Materials provided below:
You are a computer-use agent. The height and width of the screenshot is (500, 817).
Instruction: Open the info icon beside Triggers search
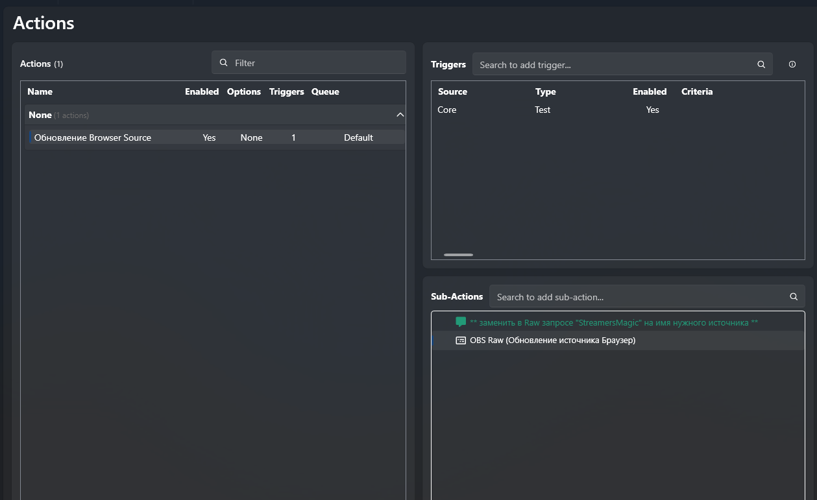click(792, 65)
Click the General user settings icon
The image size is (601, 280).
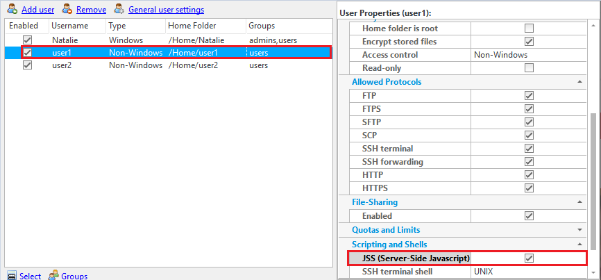point(119,10)
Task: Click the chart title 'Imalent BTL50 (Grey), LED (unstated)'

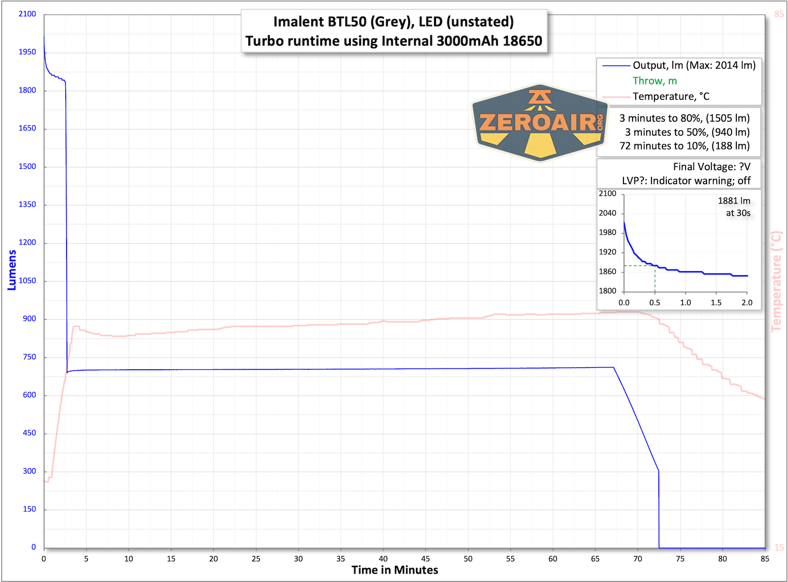Action: click(394, 22)
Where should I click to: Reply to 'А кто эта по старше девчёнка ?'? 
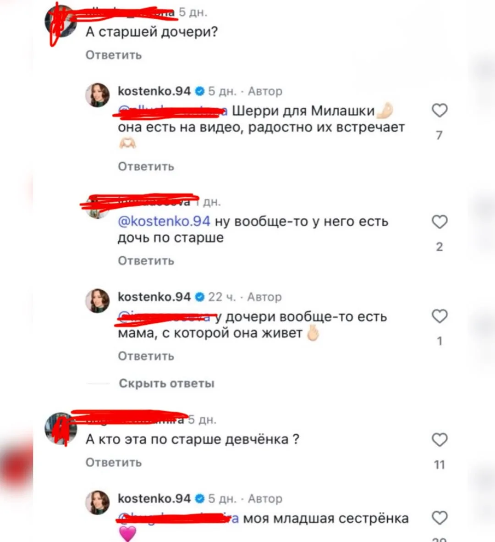114,463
End of Materials provided.
▶ What you will do
The required output is every line from the one containing "Task: Click the" through the last line of the data above, restated exactly and without pictures.

▶ Solution for this problem
Task: Click the chart title 'Imalent BTL50 (Grey), LED (unstated)'

Action: click(394, 22)
Where should I click to: Reply to 'А кто эта по старше девчёнка ?'? 
114,463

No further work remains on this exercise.